EXCERPTED PASSAGE:
# waterproofing a fishfinder for kayak use



## WJHamel

Has anyone done any mods to a fish finder to make it more waterproof for kayak use? I've gone through three units this year, as a result of getting flipped in the surf. While i'm using better procedures (not attaching the head unit until i'm out on the water and detaching it before coming in, keeping it in a dry bag, etc), just wondering if anyone has seen any tricks to sealing the head unit up properly to protect it better. What worries is me is detaching and attaching it when on the water and dropping it in during that event.


----------



## BlackJeep

Mine's been rolled twice in the surf and still works fine. Should be waterproof out of the box. I have something rattling around inside but it works fine. I rinse mine after each trip and keep the connector pins lubed with a dielectric grease.

SOURCE EXCERPT:
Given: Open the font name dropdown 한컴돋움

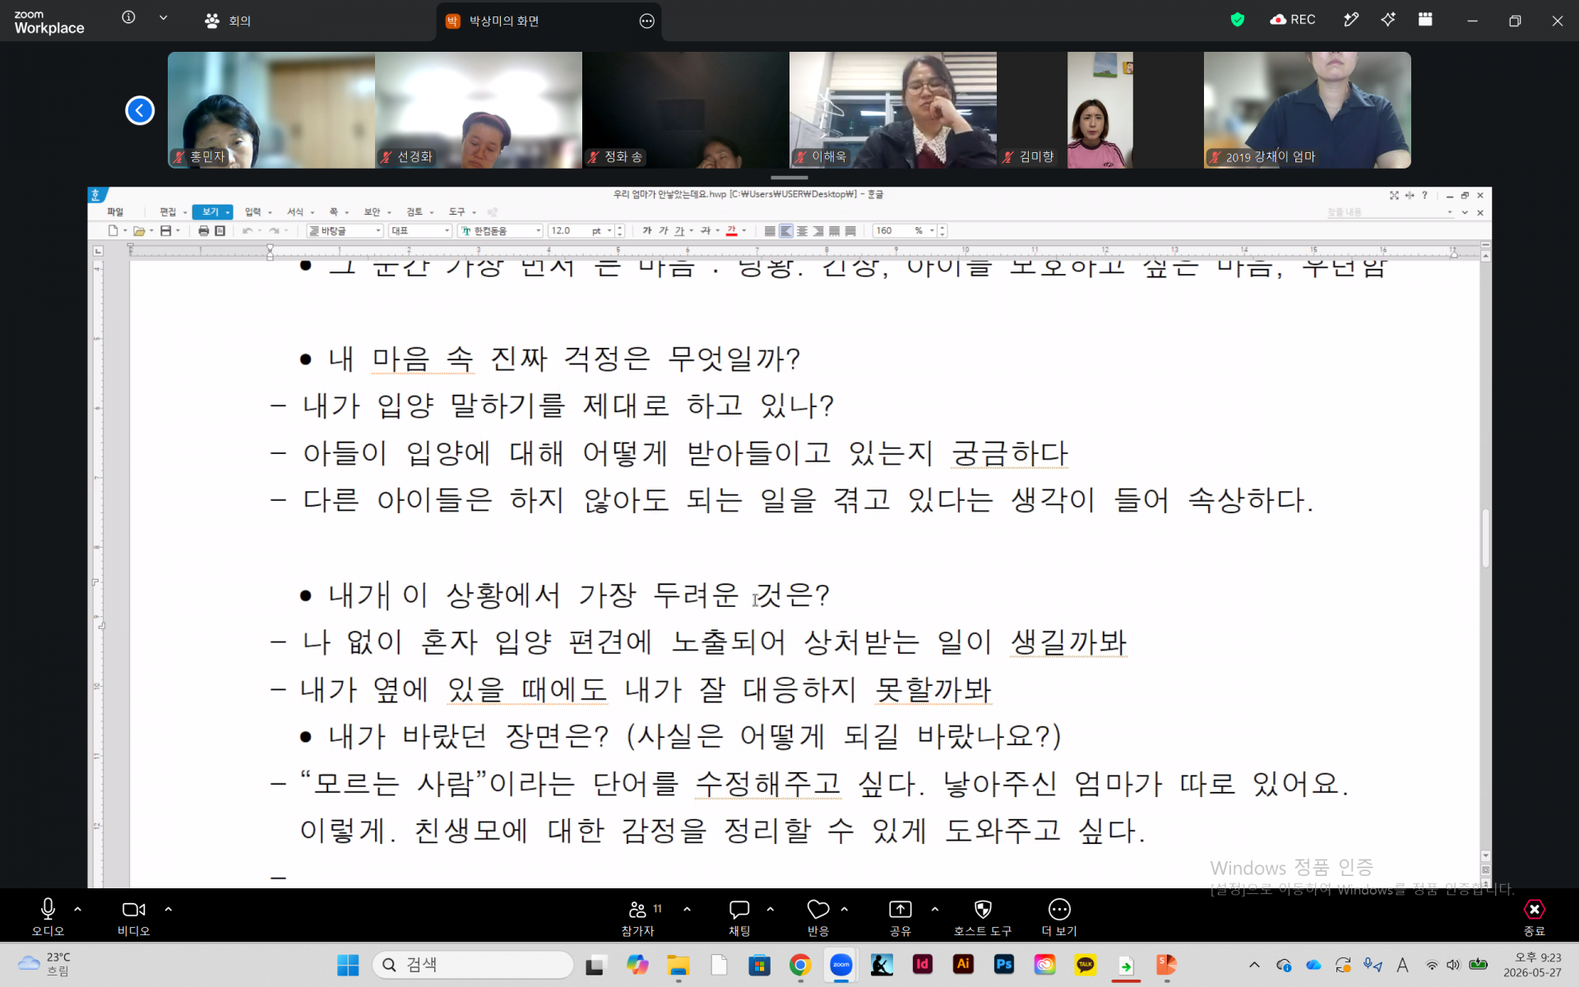Looking at the screenshot, I should click(501, 231).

EXERCISES:
1. From the kayak fishfinder thread, list each precaution that WJHamel explicitly names as part of his improved procedures.
2. Answer these questions from the kayak fishfinder thread:
(a) How many units has WJHamel gone through this year?
(b) How many times has BlackJeep's unit been rolled in the surf?
(c) What does BlackJeep use on the connector pins?
3. Continue the kayak fishfinder thread with the next reply after BlackJeep's post.
The data has no connection to the kayak fishfinder thread.

FINAL ANSWERS:
1.
- Not attaching the head unit until he is out on the water
- Detaching the head unit before coming in
- Keeping the head unit in a dry bag

2.
(a) Three
(b) Twice
(c) Dielectric grease

3.
----------



## WJHamel

*Fishfinder*

What brand do you have? The dude at BPS in Destin that sold this new one to me said that ANY of the brands they sell, if the headunit gets submerged, they are toast, including the big bright high def flat screen badboys.


----------



## BlackJeep

I have an Eagle Cuda S/Map 350. Was $170 new. I've found that the BPS guys don't always know. At least when we're talking about kayak fishing related concerns most don't have a lot of knowledge with regards to our gear and how kayak fishing differs from boat fishing.


----------



## PAWGhunter

What he said ^^^^^


----------



## WJHamel

The two others that i've burned out were humminbirds. Won't buy those again. The new one is a garmin and i love it.


----------



## bbarton13

you could contact the company http://www.liquipel.com/ they put a coating on the parts in the inside of phones that makes the waterproof. might be pricey. or just take you fishfinder off and put away when going threw surf.


----------



## BlackJeep

Eagle is made my Lowrance. I've seen a few bad reviews on Lowrance products but haven't had any serious issues with my Eagle unit. A few Eagle and Lowrance users I know talk about switching to Humminbird. Humminbird users I know seem satisfied with their equipment, but I haven't heard of them rolling their yaks either.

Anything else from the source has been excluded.